Sunday, March 28, 2010

Getting Over It

She's a dear woman, very like me in her brutal honesty and blunt talk. She worked overseas for many years before becoming pregnant. When the man who had a key role in the pregnancy, a redheaded Irishman with a sexy brogue named Mike, disappeared one day, my coworker came back to the States, back to where her family was, back to a place she had never been very happy, but at least she had some support.

She is the sole supporter of an adorable toddler who points at pictures of dogs and pants heavily, makes fish faces at aquariums, and confuses pictures of apples and tomatoes. My coworker comes to work every day, makes coffee, and tells me all about the antics of the small child. One night she was making pancakes for her daughter and accidentally splashed some of her beer into the batter. As she served the beer pancakes to her daughter, she texted me, asking if she was a bad mother.

Sometimes it overwhelms her. She wants someone else to take on responsibility just once in a while. Someone to watch the baby while she sleeps in until noon. Someone to deal with the toddler meltdown over what shoes to wear in the morning. Someone to chip and help pay the bills for just one month.

And she calls in sick on those days. She calls them mental health days. On those days, she drops the kid off at daycare and heads back home where she does nothing, except for text me repeatedly about how she's doing nothing while I'm at work.

The next day she comes back and is her cheerful self again, always too happy to rub it in that I was at work while she wasn't.

She is the closest thing to a friend I have at work.

And last week was bad for me. I was upset about several things. I was in need of a mental health day, but I couldn't justify taking a day off because it was finals week and this week is Spring Break and I knew I should just suck it up.

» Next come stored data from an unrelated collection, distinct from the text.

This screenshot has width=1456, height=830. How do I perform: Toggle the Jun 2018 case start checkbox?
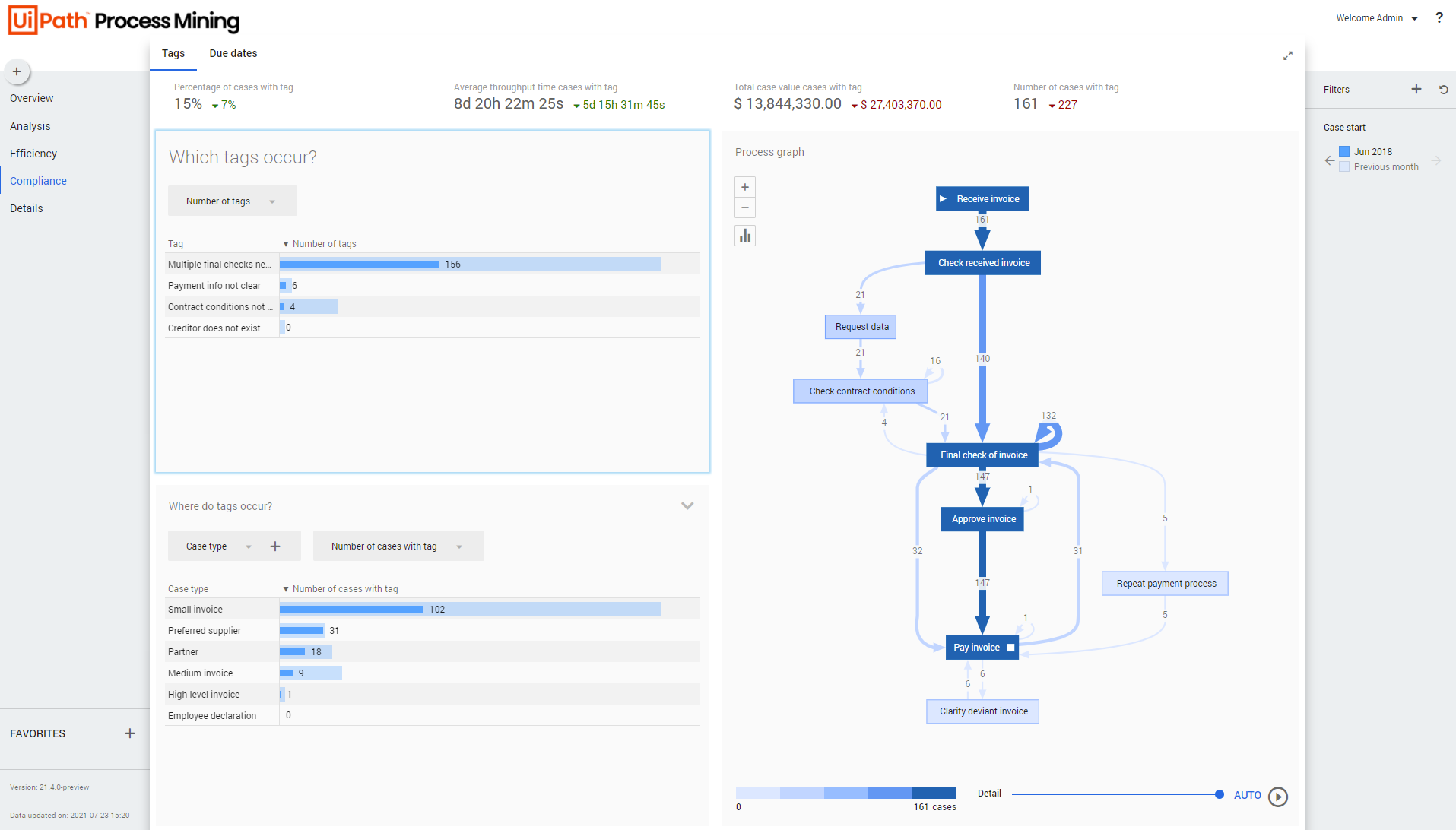pos(1344,151)
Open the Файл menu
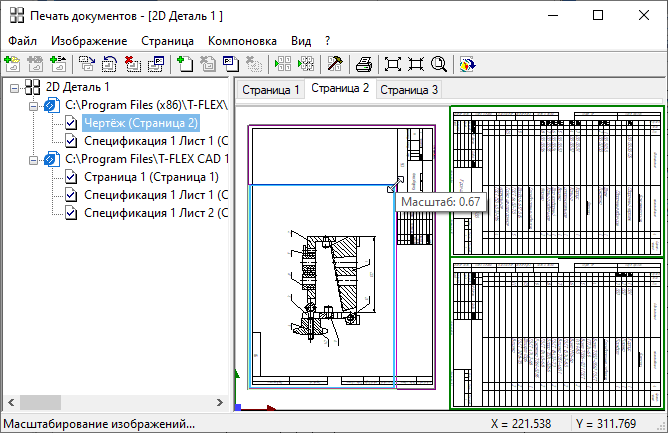Image resolution: width=668 pixels, height=433 pixels. pyautogui.click(x=22, y=41)
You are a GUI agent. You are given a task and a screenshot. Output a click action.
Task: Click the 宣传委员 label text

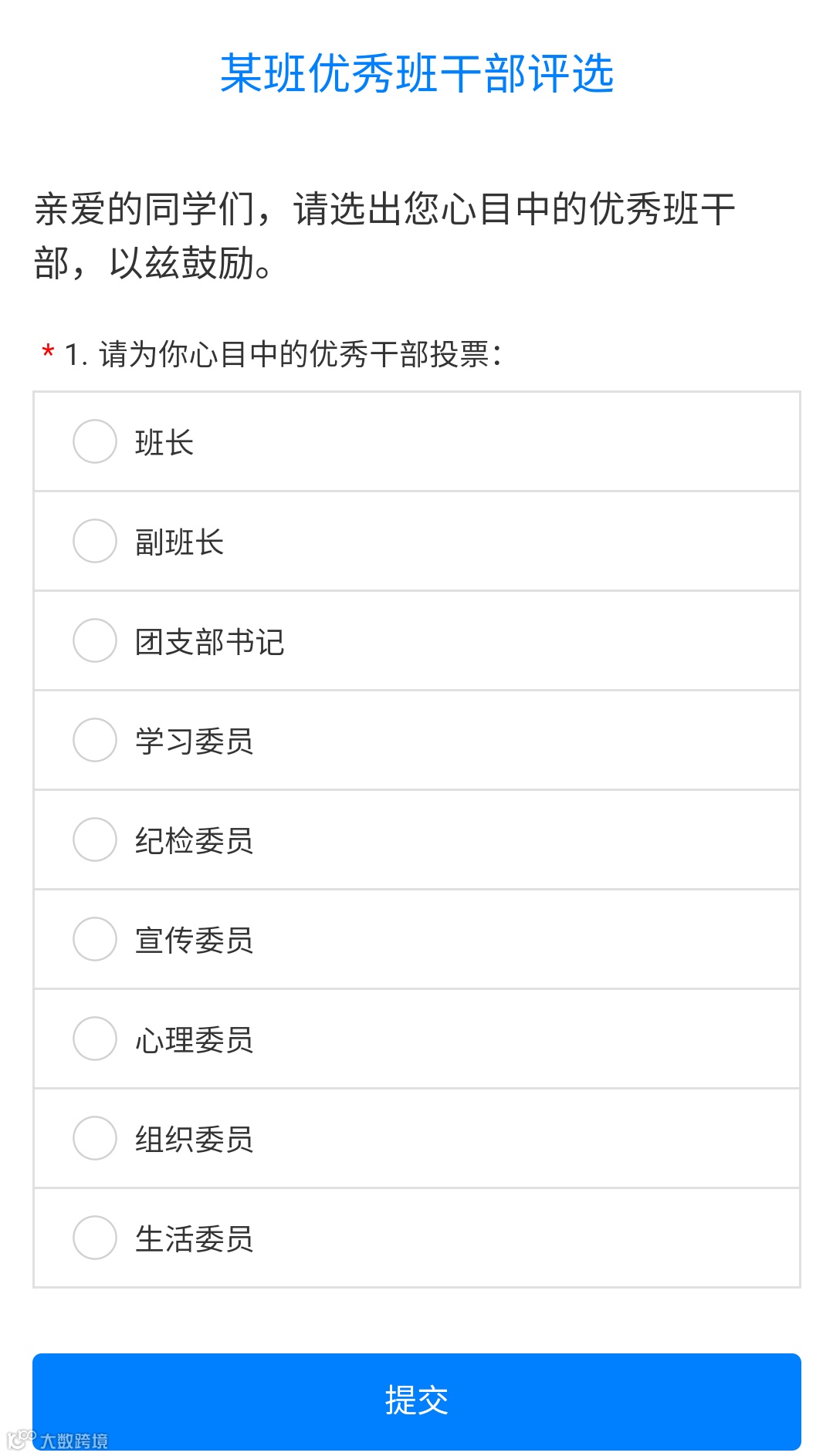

I told her all about it. I snuffled into a Kleenex, while laughing, telling her how ridiculous it was. I can't justify my misery. I am not a single parent, I am able to pay my bills, I have the support of a great guy, except when I interfere with his building that damn bike, I am able to compose a complete sentence if pressed to, I am able to teach high school students how to solve not only equations, but systems of equations, and I am not an idiot most of the time.

She looked at me. She handed me a Kleenex. And then, true to her nature, she sort of shook her head at me.

"It's time to pull up your big girl pants and suck it up."

So that's that. Moping serves no purpose and it may be time to adopt that phrase as my motto.

And now I'm going to convince my husband that the damn fucking bike is not worth tinkering over right now and perhaps a better use of this sunny Sunday afternoon would be to actually take our bikes out on a ride instead of just working on them.

1 comment:

  1. But at the same time, just because you see yourself as less hassled doesn't mean you aren't entitled to a mental health day.

    If you whining, just to whine, then yes suck it up darling, if you are needing alleviation, then find a way to schedule. Personally, I generally use a sick day every couple of months simply for that, to give the soul some time to recharge.